The reviews span the period between 17 June 2014 and 16 August 2025 (Istanbul local time). After removing duplicates and non-Turkish entries, the final corpus comprised 242,504 user reviews: İşbank (İşCep, 50,007), Yapı Kredi (50,012), Garanti BBVA (50,014), Akbank (50,012), and Ziraat Bank (42,459). Each record included the user’s star rating, review text, app version, and timestamp. During preprocessing, duplicate and near-duplicate review_ids were eliminated; only Turkish-language entries (scrape_lang = “tr”) were retained; empty or bot-like comments were removed; and all timestamps were converted from UTC to Istanbul local time (at_utc, at_ist). Ratings were aggregated to a daily frequency by computing weighted daily mean values based on the number of reviews submitted each day. Days without activity were explicitly retained to preserve temporal continuity. Finally, all numerical features were standardized on the training subset RobustScaler for input variables and MinMaxScaler for rating targets, yielding two aligned daily series per bank, average rating and review volume, which were subsequently used for model training and evaluation.

From the raw dataset, daily average star ratings were computed for each application. This metric was selected because it reflects the aggregated perception of service quality in a time-varying manner and allows direct comparison across applications. In order to reduce distortion from days with very low user activity, daily averages were weighted by the number of reviews submitted on the corresponding day. Missing days were explicitly represented in the series, and outliers such as duplicate or bot-generated reviews were removed.

All timestamps were converted to Istanbul local time (IST) to ensure consistency across reviews. The resulting time series for each bank consisted of two main signals. The first was the daily average rating, which reflects the perceived service quality. The second was the daily review volume, which indicates the intensity of user engagement. Before modeling, the dataset was divided chronologically into training and test subsets. Approximately eighty five percent of the observations were used for model training and the remaining fifteen percent were reserved for evaluation. This temporal split ensures that only past data are used for model training, while unseen future observations are reserved for testing, providing a realistic forecasting setup. To support model convergence, all series were standardized using z-score normalization based only on the training set. This prevented data leakage from the test set into the training process.

3.2. Benchmark Model: Seasonal Naïve (SNaive)
# # # # # # #
■ REQUIREMENT A:
According to the extract, how many user reviews made up the final corpus?
■ REQUIREMENT B:
Write out the part of the extract that runs from "From the raw" up to and including "reviews were removed.".
■ REQUIREMENT C:
Decide whether each statement agrees with the extract, giving yes or no and quoting the words that settle it: (i) Days with no reviews were dropped from the series. (ii) The dataset was split chronologically into training and test subsets. (iii) Ziraat Bank contributed more than 50,000 reviews.
# # # # # # #
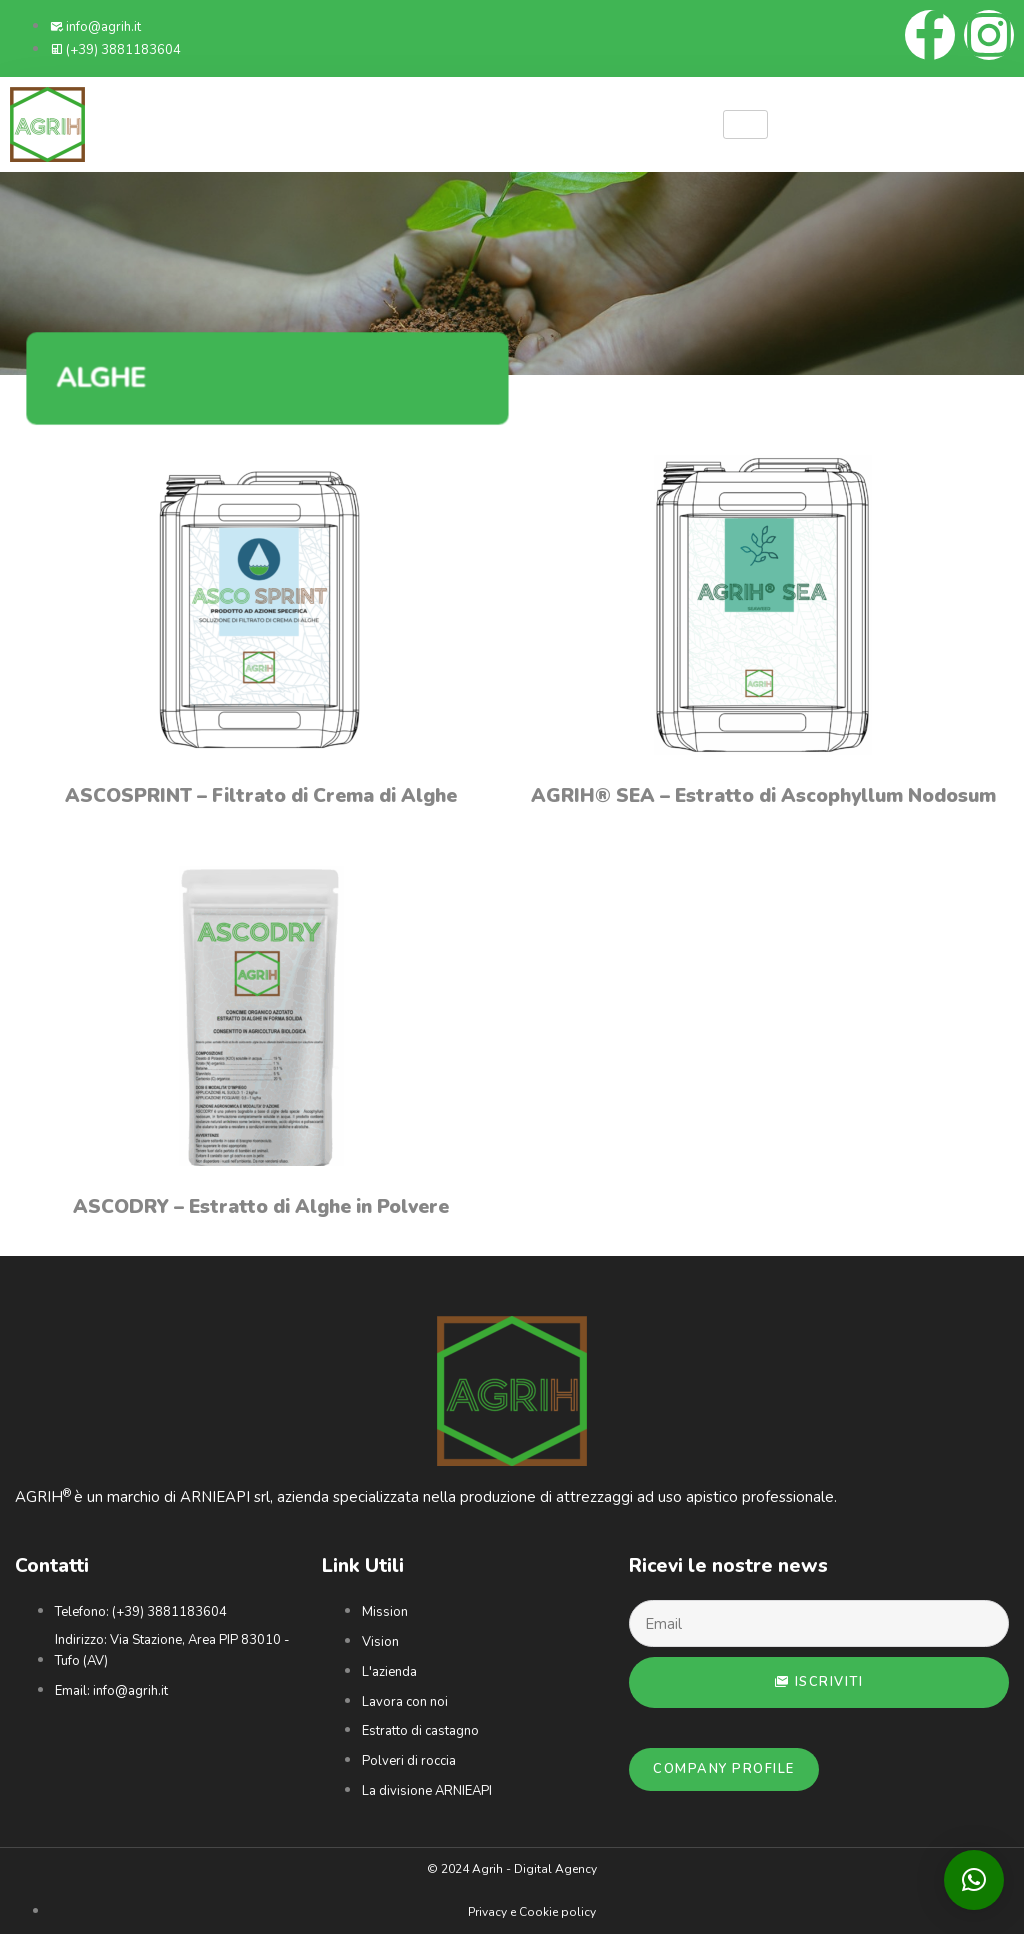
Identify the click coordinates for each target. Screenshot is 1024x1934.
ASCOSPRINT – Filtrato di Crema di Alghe (261, 796)
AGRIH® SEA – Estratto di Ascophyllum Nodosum (763, 796)
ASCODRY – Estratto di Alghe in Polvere (261, 1207)
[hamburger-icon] (745, 124)
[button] (974, 1880)
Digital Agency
# # # # # # #
■ TASK ANSWER A:
242,504 user reviews.

■ TASK ANSWER B:
From the raw dataset, daily average star ratings were computed for each application. This metric was selected because it reflects the aggregated perception of service quality in a time-varying manner and allows direct comparison across applications. In order to reduce distortion from days with very low user activity, daily averages were weighted by the number of reviews submitted on the corresponding day. Missing days were explicitly represented in the series, and outliers such as duplicate or bot-generated reviews were removed.

■ TASK ANSWER C:
(i) No: "Days without activity were explicitly retained to preserve temporal continuity."
(ii) Yes: "the dataset was divided chronologically into training and test subsets."
(iii) No: "Ziraat Bank (42,459)"